▸ HOW TO COMPLETE THIS TASK
From the records, pick out and copy each line containing "height".

▸ INFORMATION SUPPLIED

* * * * * * *

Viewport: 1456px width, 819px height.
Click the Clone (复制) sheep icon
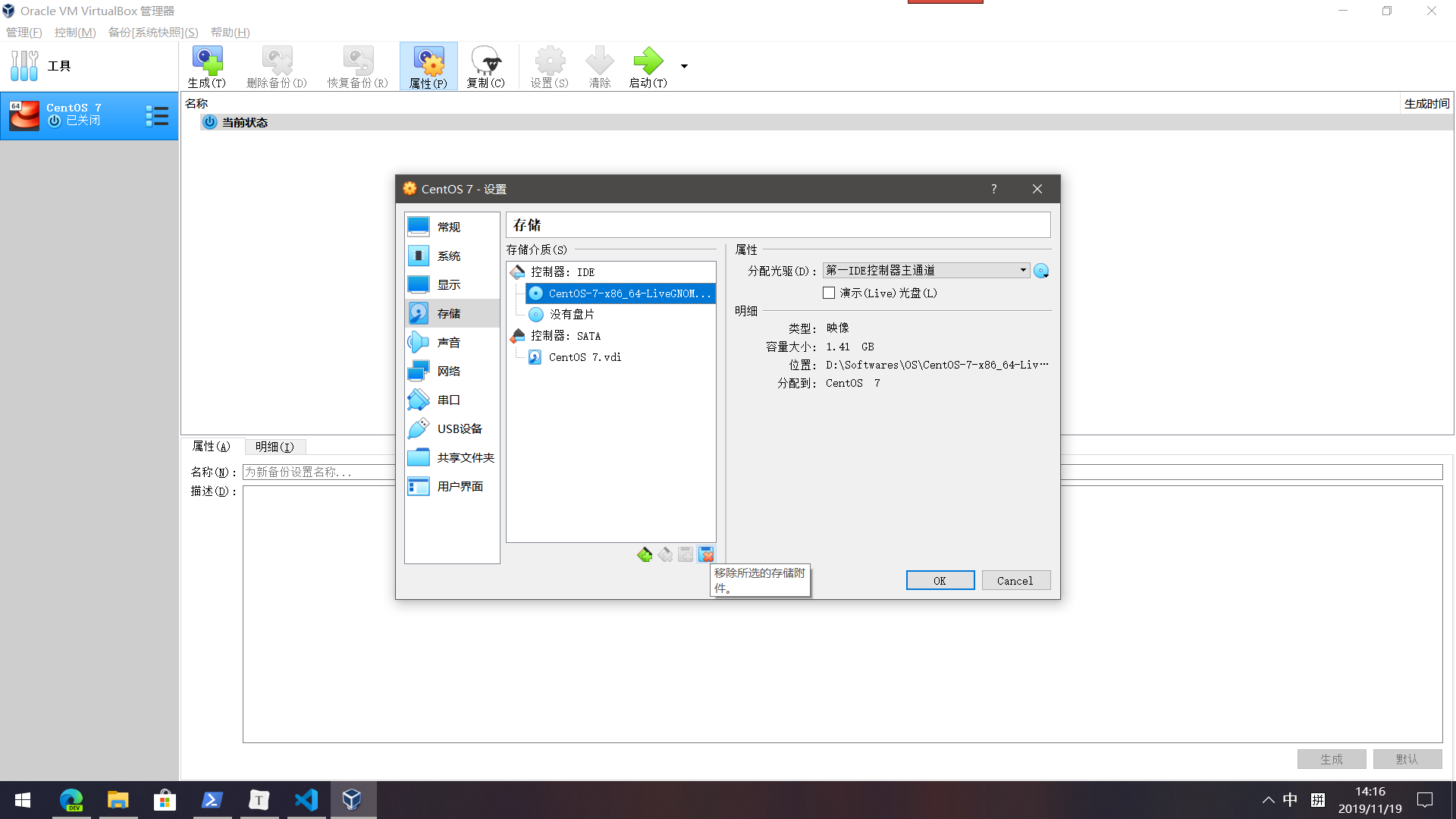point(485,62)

* * * * * * *

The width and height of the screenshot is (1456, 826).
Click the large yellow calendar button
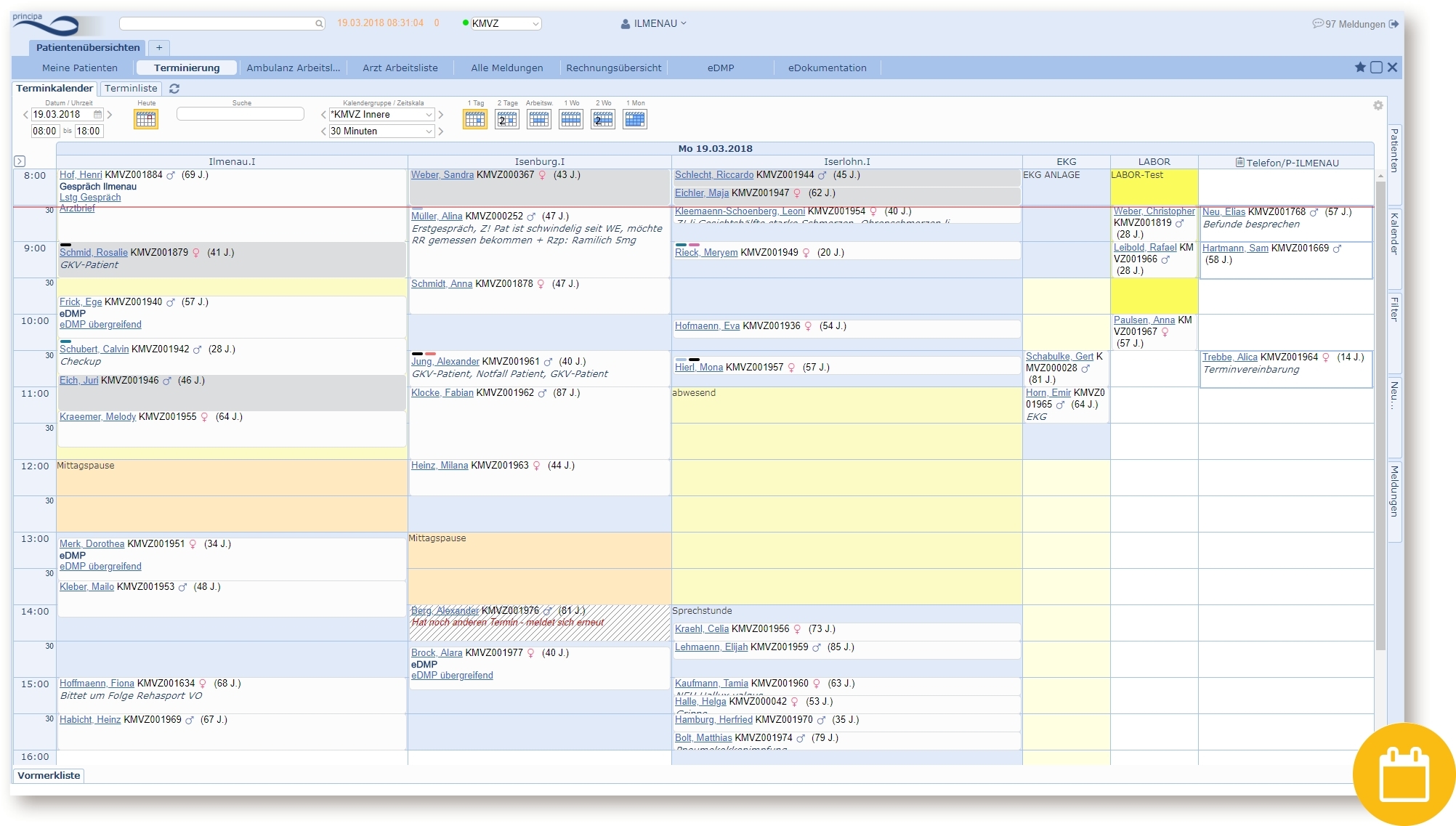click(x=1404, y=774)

* * * * * * *

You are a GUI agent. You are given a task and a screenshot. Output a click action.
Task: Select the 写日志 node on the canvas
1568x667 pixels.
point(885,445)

* * * * * * *

▸ RESPONSE BOX
Viewport: 1456px width, 819px height.
The width and height of the screenshot is (1456, 826).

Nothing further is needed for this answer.